Boy meets girl – Bob Dylan, boy meets girl.
“This is girl leaves boy . . . This is called ‘Boots of Spanish Leather’”
“Boots of Spanish Leather” – like “Gypsy Davey”, a line from it.
“Yeah [plays a few chords and then] – no, not because of that but because I’ve always wanted a pair of boots of Spanish leather.”
A personable personal touch, but not one that we should allow to imperil the impersonality of the song itself. The conjunction of the personal and the impersonal can be heard in Dylan’s pronunciation of “leather”, itself leathery and subtle and supple.

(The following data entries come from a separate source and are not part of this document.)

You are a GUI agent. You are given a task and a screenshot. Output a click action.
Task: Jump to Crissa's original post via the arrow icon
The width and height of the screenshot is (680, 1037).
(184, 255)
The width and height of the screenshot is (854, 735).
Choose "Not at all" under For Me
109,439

Clearly, the fact that, upon first hearing, it isn’t clear who speaks first – which means that it will not become clear for quite a while exactly how this gendered song was engendered – must imply that later hearings will be different in kind. But this is a commonplace about works of art. If you have seen Hamlet before, you know what will happen in the story. (Dysfunctional family tries to cope with death of father.) If a story stakes everything on suspense, especially suspense of a tricksy or risky kind, then you may never want to experience it again. At the video store there are thrillers that still thrill and there are those that don’t or won’t. But it characterizes works of art that to experience them again may be to experience them anew, gaining at least as much as one loses. Suspense may be not abolished but polished.

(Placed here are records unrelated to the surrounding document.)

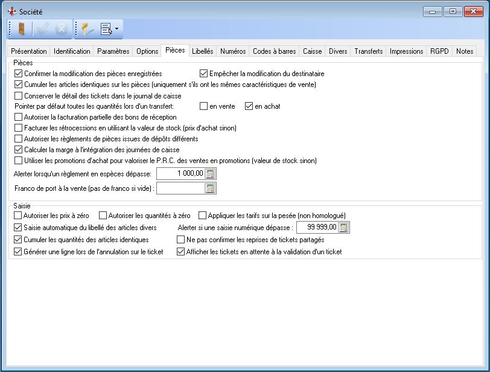
Task: Open calculator for numeric entry alert field
Action: [x=343, y=228]
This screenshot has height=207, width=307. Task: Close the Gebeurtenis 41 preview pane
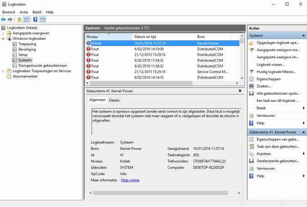point(240,91)
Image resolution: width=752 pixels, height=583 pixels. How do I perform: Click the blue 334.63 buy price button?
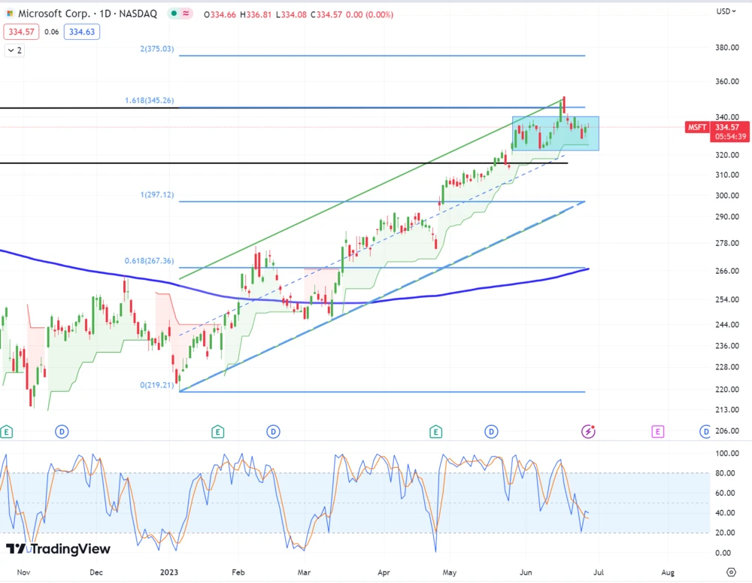coord(81,32)
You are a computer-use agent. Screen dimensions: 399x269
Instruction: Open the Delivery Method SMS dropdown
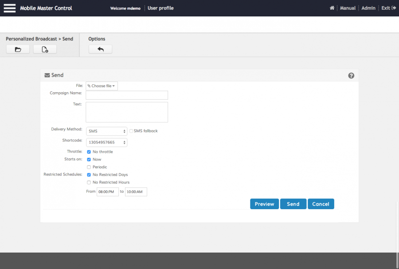pyautogui.click(x=106, y=131)
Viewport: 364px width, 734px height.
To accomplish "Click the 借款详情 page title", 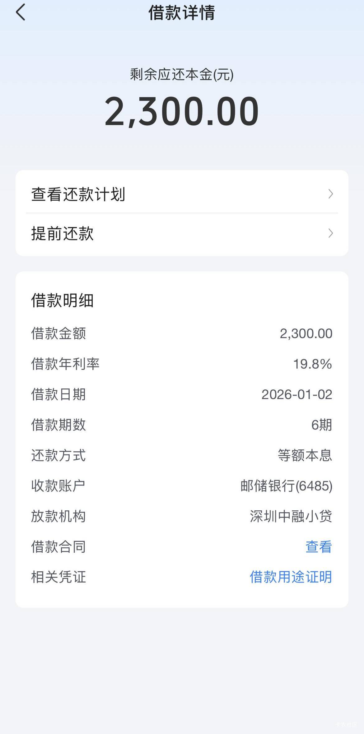I will click(x=182, y=13).
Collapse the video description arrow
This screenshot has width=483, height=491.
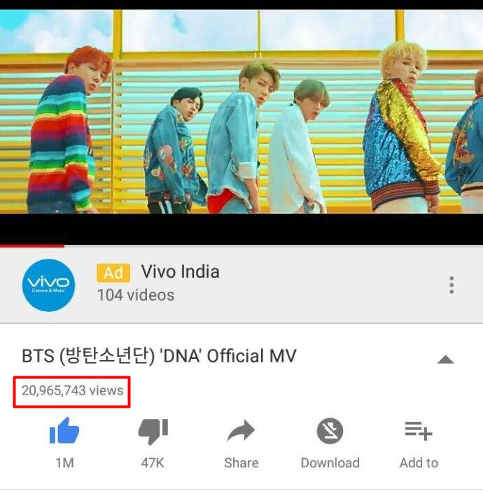(x=445, y=360)
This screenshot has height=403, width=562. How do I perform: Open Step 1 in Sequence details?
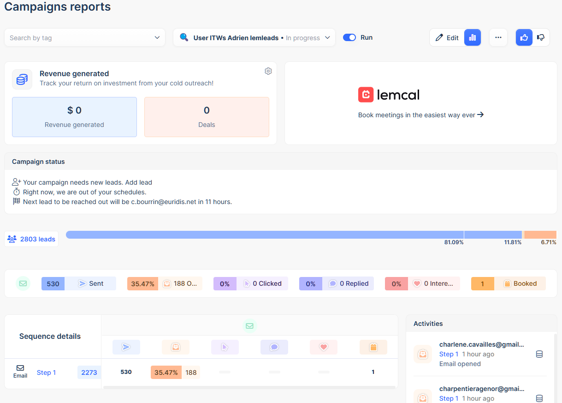(46, 373)
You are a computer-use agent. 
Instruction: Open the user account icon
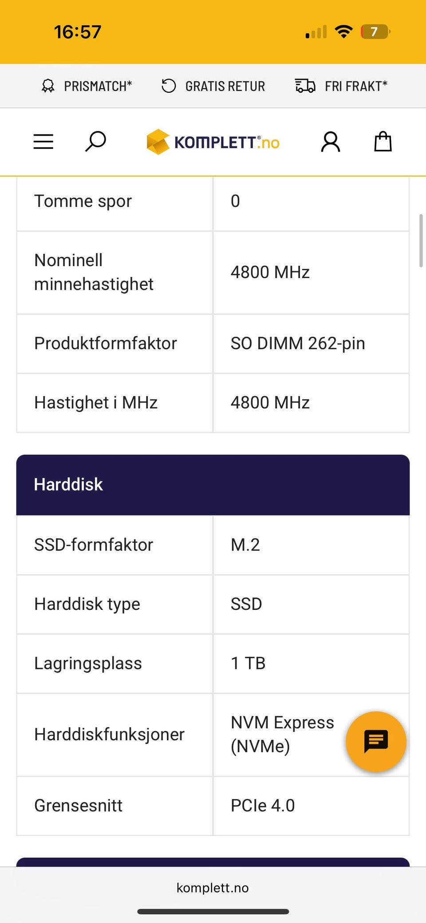tap(331, 142)
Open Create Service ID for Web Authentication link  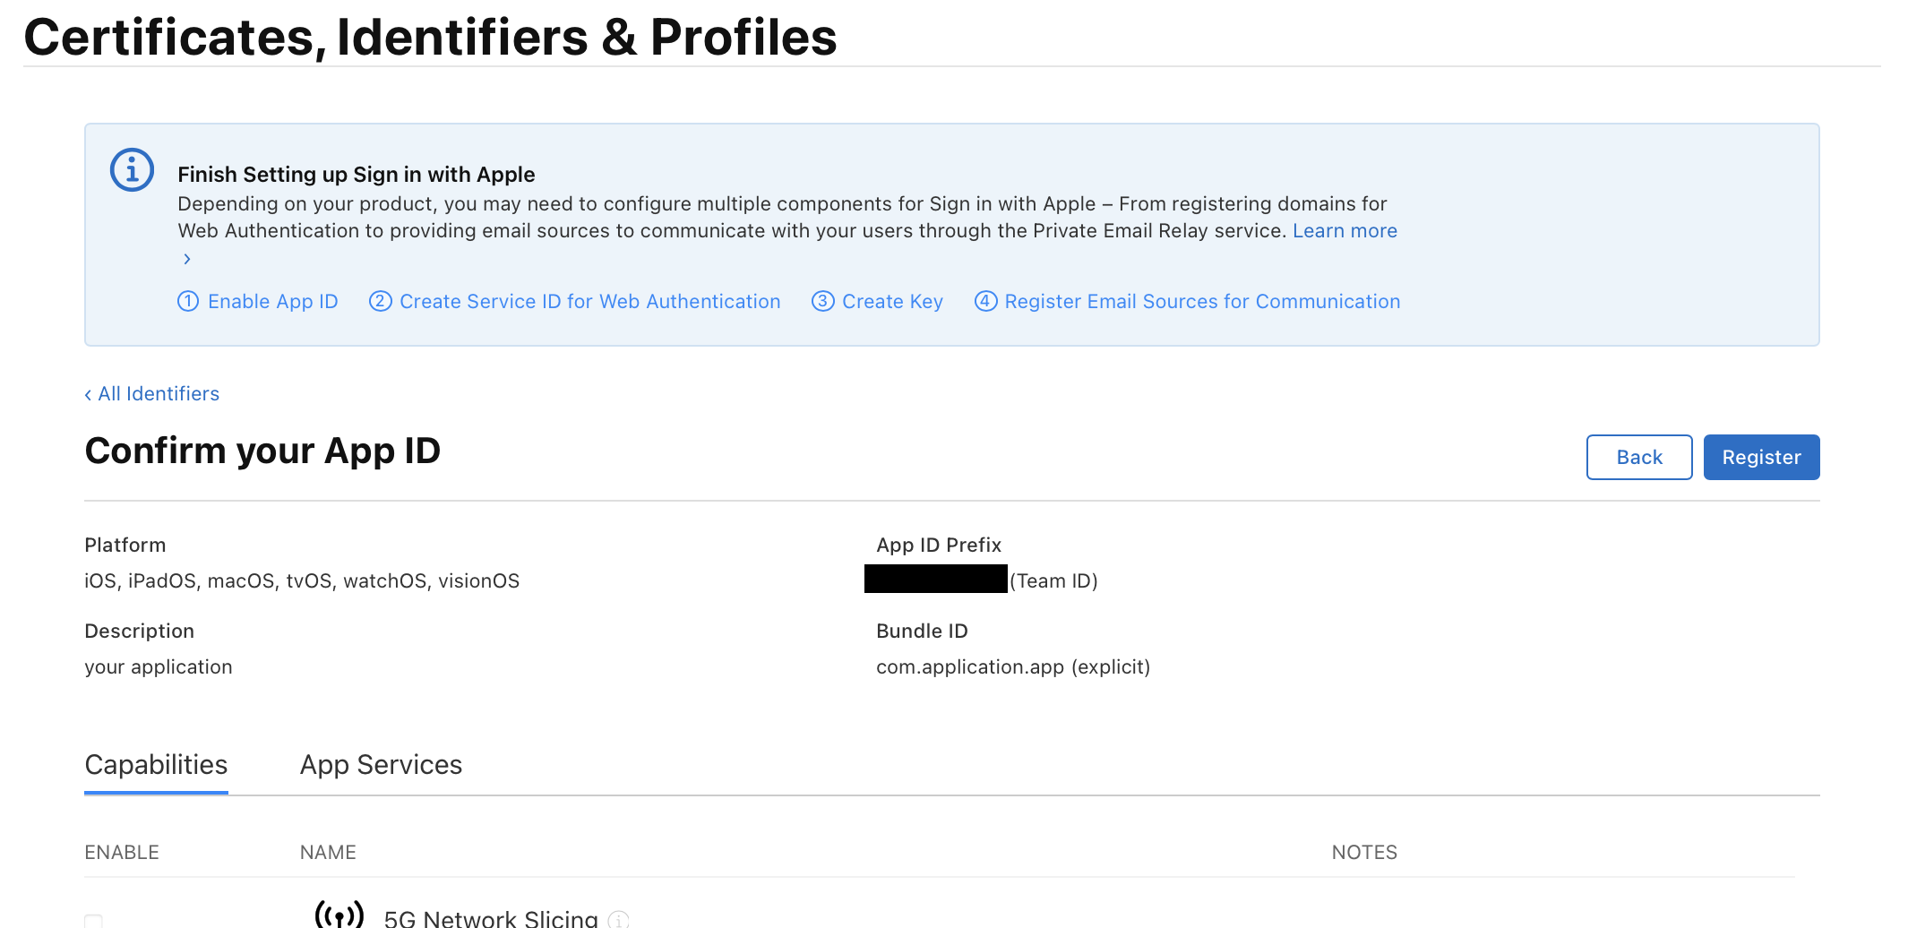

If we imagine Boots of Spanish Leather sung – as it easily could be – by alternate voices (so that the gendresult would be immediately announced), then we find that we are imagining something much less lastingly worth while than what we hear while the song is in Dylan’s voice throughout. And this, not only because of what Dylan’s voice is. A single voice is called upon to tell this story of how the dual partnership of love met duplicity.427
This delayed indubitability – as to who is breaking off with whom – has taken up into itself along the way some intimations about these intimacies. These moments are more than tricks; they are to bring out how tricky these things are. Take what happens when two consecutive lines, clearly by alternating speakers, are so phrased as to sound as though they are addressed in the same direction, from him to her. In the second verse, for instance, “Just to carry yourself back to me unspoiled” sounds like – and here is – something that a man says to a woman. For “unspoiled” (not quite the same as “unspoilt”) may have a whiff of condescension, and, because of what it is to despoil or violate, may suggest, too, the dangers that women run.428 But then the reply that at once follows, “Oh, but I just thought you might want something fine”, does rather sound as though (again) it is a woman who is being addressed. (Quite wrong of us, of course, to more associate women with wanting something fine, but you know how it is.) What matters is the way in which the uncertainty as to who / whom, a hesitation as to the sex of the speaker, can become part of why it is not a misogynistic song, this and the fact that it never generalizes about women and about men.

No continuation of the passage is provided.